Muffled voices sounded outside, drowned out by the whistling winter wind. I couldn’t make out all the words, but I recognized one of the voices as belonging to Rivera. Of course he was outside. He’d spent far too much time and effort turning me into his pretty little plaything not to want to finish acting out his delusional fantasy.
The voices stopped, the knob turned on the front door, and Rivera stepped into the cottage. He was still wearing the same expensive suit he’d had on before, and he looked as handsome as ever, right down to the stubble that darkened his jaw.
He studied me from head to toe, his black eyebrows arching in his face, as if what he saw surprised him. After a few seconds, he pulled a small silver flask out of his jacket pocket, unscrewed the top, and took a long, healthy swig of the contents. I could smell the caustic burn of alcohol all the way across the room, even stronger than the hair dye.
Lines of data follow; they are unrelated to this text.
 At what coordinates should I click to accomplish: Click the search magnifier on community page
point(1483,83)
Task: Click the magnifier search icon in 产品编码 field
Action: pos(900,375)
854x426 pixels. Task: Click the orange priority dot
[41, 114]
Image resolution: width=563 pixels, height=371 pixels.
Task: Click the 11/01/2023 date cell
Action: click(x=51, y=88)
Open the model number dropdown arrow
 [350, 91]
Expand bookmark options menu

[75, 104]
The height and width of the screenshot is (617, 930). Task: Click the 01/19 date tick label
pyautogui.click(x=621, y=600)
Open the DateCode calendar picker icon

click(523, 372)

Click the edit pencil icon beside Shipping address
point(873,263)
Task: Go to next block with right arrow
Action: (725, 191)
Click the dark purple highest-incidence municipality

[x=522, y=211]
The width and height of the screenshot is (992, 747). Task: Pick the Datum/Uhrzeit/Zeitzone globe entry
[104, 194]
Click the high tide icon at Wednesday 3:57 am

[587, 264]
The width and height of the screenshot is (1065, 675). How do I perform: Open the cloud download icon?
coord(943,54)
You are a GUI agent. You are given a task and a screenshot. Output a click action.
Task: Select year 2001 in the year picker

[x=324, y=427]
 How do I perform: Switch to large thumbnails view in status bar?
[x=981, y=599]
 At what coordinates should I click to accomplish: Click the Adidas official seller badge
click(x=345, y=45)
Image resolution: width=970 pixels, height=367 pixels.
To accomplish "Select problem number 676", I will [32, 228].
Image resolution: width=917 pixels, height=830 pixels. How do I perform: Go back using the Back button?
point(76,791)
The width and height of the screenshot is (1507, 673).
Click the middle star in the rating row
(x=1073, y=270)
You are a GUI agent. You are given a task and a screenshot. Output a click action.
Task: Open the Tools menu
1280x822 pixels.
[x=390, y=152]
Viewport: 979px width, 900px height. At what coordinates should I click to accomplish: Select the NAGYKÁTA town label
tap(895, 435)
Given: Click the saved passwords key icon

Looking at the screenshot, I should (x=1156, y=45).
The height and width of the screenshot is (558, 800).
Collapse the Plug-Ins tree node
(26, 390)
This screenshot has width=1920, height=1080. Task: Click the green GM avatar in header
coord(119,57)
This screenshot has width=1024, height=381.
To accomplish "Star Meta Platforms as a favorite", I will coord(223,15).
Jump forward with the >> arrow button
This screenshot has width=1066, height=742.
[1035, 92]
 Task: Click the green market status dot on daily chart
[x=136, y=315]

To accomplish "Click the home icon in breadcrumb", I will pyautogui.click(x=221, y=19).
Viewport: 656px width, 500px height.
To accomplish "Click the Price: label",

“Well,” he slurred. “I see that you’ve been busy. You’ve only had her, what, three hours? And you’ve already got her all dolled up just the way you like ’em. That’s quick work. Even for you.”
I frowned, wondering who he was talking to. The things he was saying made it almost sound like . . . like he hadn’t done this to me. Like he wasn’t the one who’d dyed my hair, painted my face, and tied me down.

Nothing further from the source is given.